Auch wenn es stört und schwer fällt: ERINNERN TUT NOT!
Mahnwache: „STEH AUF, ES IST KRIEG!“
Am 22. Juni 1991 10.-13.00 Uhr vor dem Rathaus Münster
„Tatorte, Opferspuren – Münschersche Beiträge zum Krieg gegen die Sowjetunion“
Diavortrag von Winni Nachtwei
Über die verdrängte Wirklichkeit hinter Kriegerdenkmälern und Kriegsopfergedenken , über Wehrmachts- und Polizeiverbände aus Westfalen, ihren Weg in der Sowjetunion (Baltikum, Leningrad, Umam, Kiew, Stalingrad, Weißrussland) über das Schicksal der Menschen in den besetzen Gebieten und der Kriegsgefangenschaft.
Montag, 24. Juni 1991, 20.00 Uhr, Zum Schwan, Schillerstraße
Eingeladen sind besonders auch Angehörige der Kriegsgeneration und zzt. in Münster weilende sowjetische Gäste. Die Veranstaltung soll einen Rahmen bieten, in dem das fast nie gelaufene Gespräch zwischen den Generationen endlich einmal stattfinden kann – nicht mit gegenseitigen Vorwürden, sondern um zu erfahren, was war und warum es geschehen konnte.
Pressemitteilung zur Gedenkveranstaltung an den
Überfall auf die Sowjetunion vor 50 Jahren –
Vortrag über „Münstersche Beiträge“ 30.6.1991
Aus Anlass des 50. Jahrestages des deutschen Überfalls auf die Sowjetunion hielt auf einer Erinnerungsveranstaltung von GAL/GRÜNEN Winni Nachtwei einen Diavortag über Münstersche Bezüge zu diesem Krieg.
Erinnerung an dieses traumatische Ereignis falle immer schwerer, werde immer mehr von den Problemen der Gegenwart beiseitegedrängt, so Nachtwei. Zugleich seien heute die Chancen einer Erinnerung ohne Beschönigungen und Einseitigkeiten so gut wie nie zuvor.

AUFGABENSTELLUNG 1: Schreibe die Einträge wortgetreu ab, vom ersten Eintrag bis einschließlich der Zeile mit „click(x=447, y=224)“. Lass die Bilder dabei weg.

EINTRÄGE:
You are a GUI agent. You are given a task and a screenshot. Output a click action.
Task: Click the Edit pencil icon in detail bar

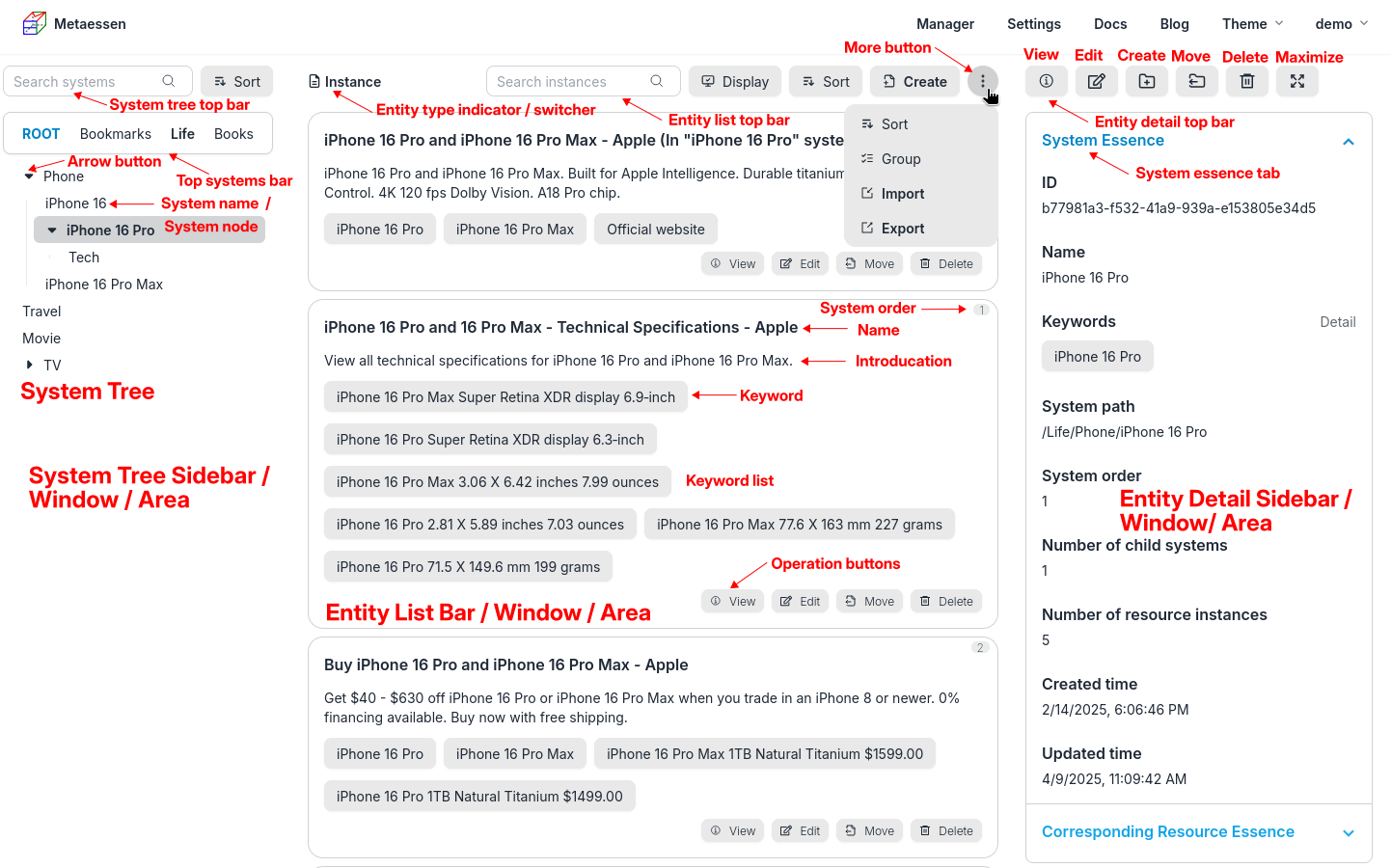click(x=1096, y=82)
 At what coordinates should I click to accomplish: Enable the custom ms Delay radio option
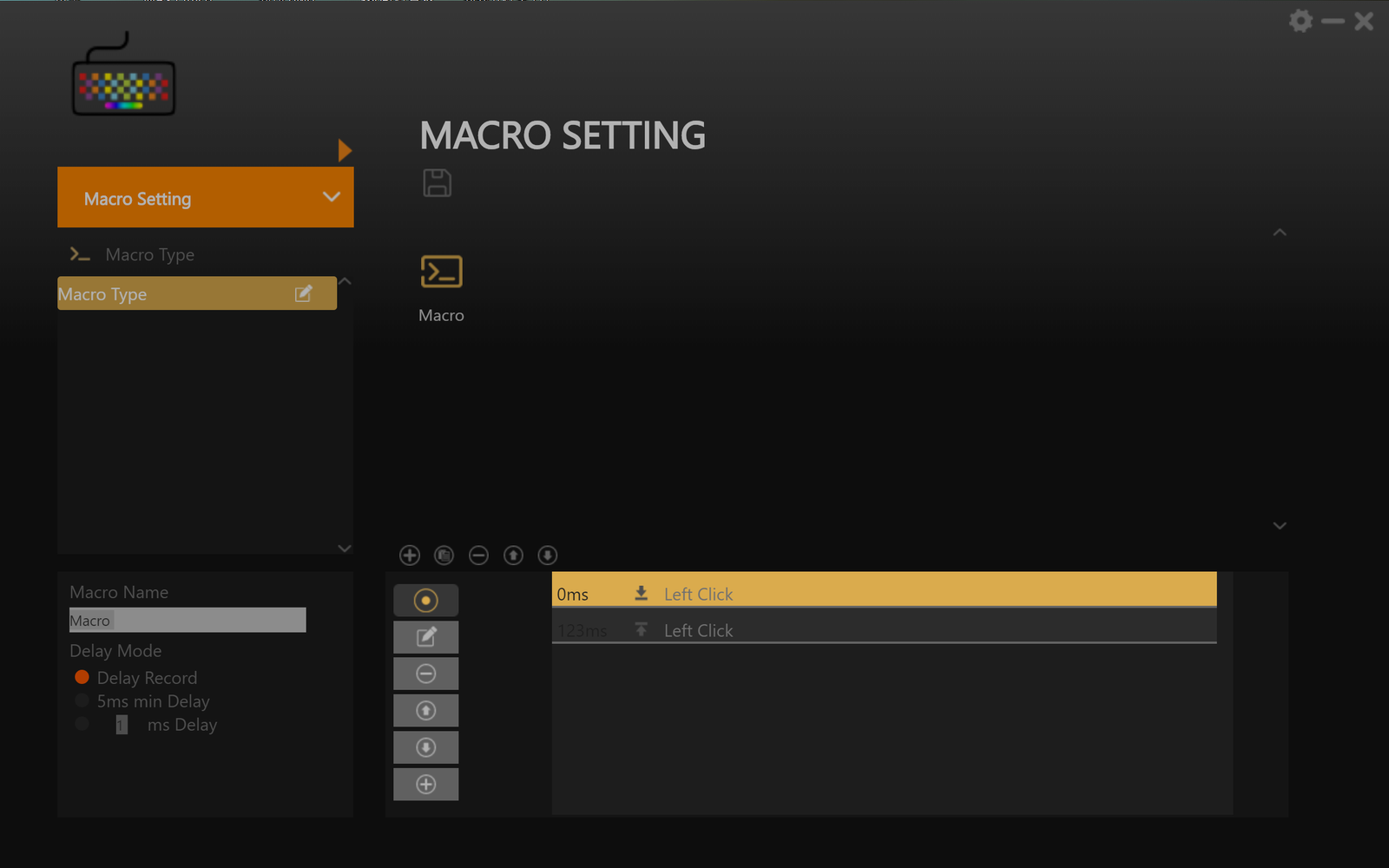coord(82,724)
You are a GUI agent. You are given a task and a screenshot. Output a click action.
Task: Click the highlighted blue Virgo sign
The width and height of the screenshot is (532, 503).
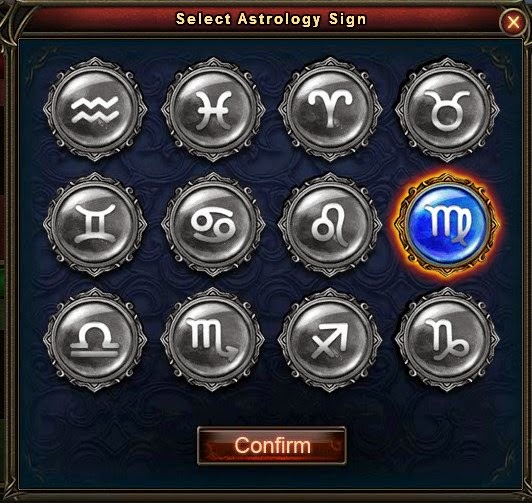click(x=447, y=224)
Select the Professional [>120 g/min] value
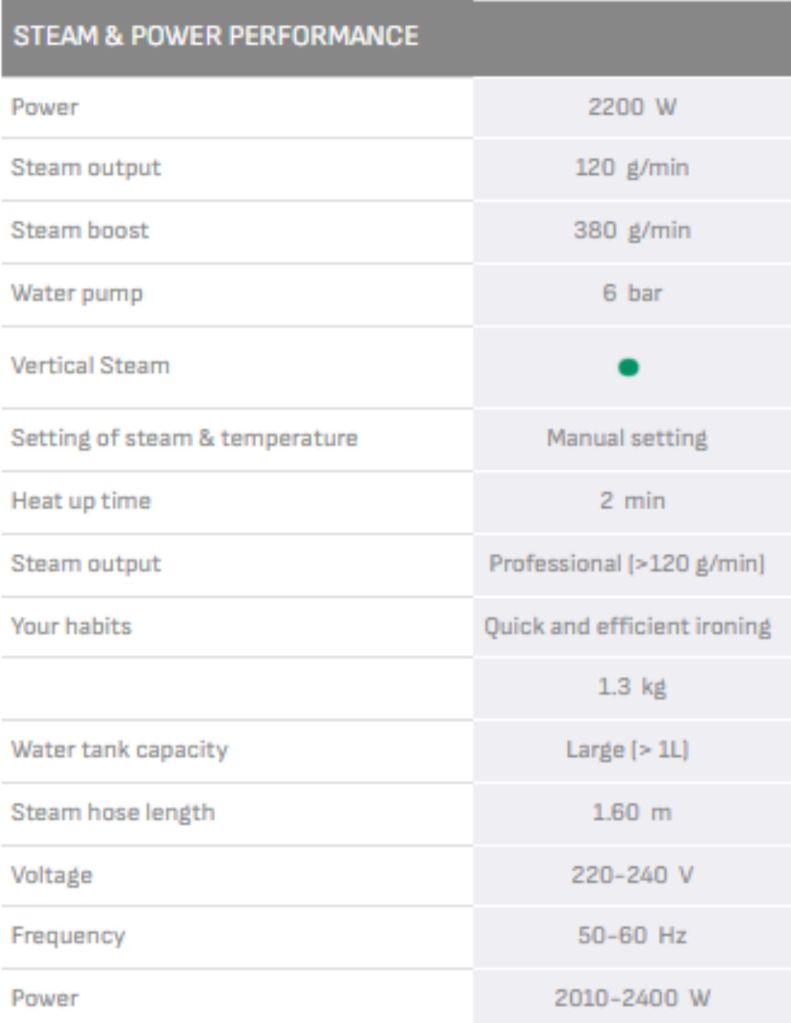The height and width of the screenshot is (1023, 791). [x=627, y=563]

AUFGABENSTELLUNG 2: Wann und wo fand laut dem Textauszug die Mahnwache am 22. Juni 1991 statt?

ANTWORT 1:
You are a GUI agent. You are given a task and a screenshot. Output a click action.
Task: Click the Edit pencil icon in detail bar

click(x=1096, y=82)
 At what coordinates should I click to accomplish: Enable the custom ms Delay radio option
coord(82,724)
You are a GUI agent. You are given a task and a screenshot. Output a click action.
Task: Click the highlighted blue Virgo sign
The width and height of the screenshot is (532, 503).
click(x=447, y=224)

ANTWORT 2: Von 10 bis 13 Uhr vor dem Rathaus Münster.